II. The Problem/Question

One of the main functions in that code is called get.msg(). The original function is

get.msg <- function(path)
{
  con <- file(path, open = "rt", encoding = "latin1")
  text <- readLines(con)
  # The message always begins after the first full line break
  msg <- text[seq(which(text == "")[1] + 1, length(text), 1)]
  close(con)
  return(paste(msg, collapse = "\n"))
}

My data is different in a number of ways though, so I have to edit this quite a bit. My data is read in earlier from a relational DB, thus I don't have to read in and clean a text file. Instead, my email body data is the 18th column of a dataframe, which we can call x. Here is my version of get.msg():

get.msg <- function(path) {
  bodyvector <- path[!(is.na(path[,18]) | path[,18]==""), ]
  return(paste(bodyvector))
}

Originally I referred to it as x$email and this worked through most of the code, however in a later step the get.msg() function was used on x.path, where x.path pointed to x and was used within another function in combination with the paste() function, as per the authors of the example code:

 z.spam <- sapply(spam.docs, function(p) count.word(paste(x.path,p,sep = ""),         "keyword"))

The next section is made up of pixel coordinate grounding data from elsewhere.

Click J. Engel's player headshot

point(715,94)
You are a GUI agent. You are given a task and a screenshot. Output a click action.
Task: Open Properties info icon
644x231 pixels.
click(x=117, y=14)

Here, the count.word() function is a function containing get.msg(). So, the paste() function was causing problems because it caused x.path to be considered an atomic array apparently, and gave the error that $ could not be used with an atomic array. As per an older StackOverflow Q&A, I changed the way I referred to the column to path[,18] (which is evaluated as x.path[,18] and therefore is the same as x[,18]).

Then I did some checking to ensure that x.path[,18] had the same information as x.path$email, which it did. However, when I try to run the code I get an error message on get.msg(x.path), which is:

Error in path[,18] : incorrect number of dimensions.

I tried path[,'email'], then path[18,] and then just path by itself and all three led to the same error. I tried path[[1]][[18]] and that gave me a subscript out of bounds error.

Any thoughts?

III. Steps Taken to Make this Question Good

To avoid annoying anyone and getting any down votes, I confirmed that the topic was relevant to StackOverflow and I feel that it may be relevant to other people dealing with this or similar programming problems in the future. I also spent almost an hour researching this problem online and trying things in R to fix it.

There were plenty of references to this error message, however the causes seemed to be very diverse and completely unrelated (such as networking trouble, etc). Finally, I spent a significant amount of time editing this question to try to make it readable and properly formatted (I hope I did okay, I know it's a lot of information).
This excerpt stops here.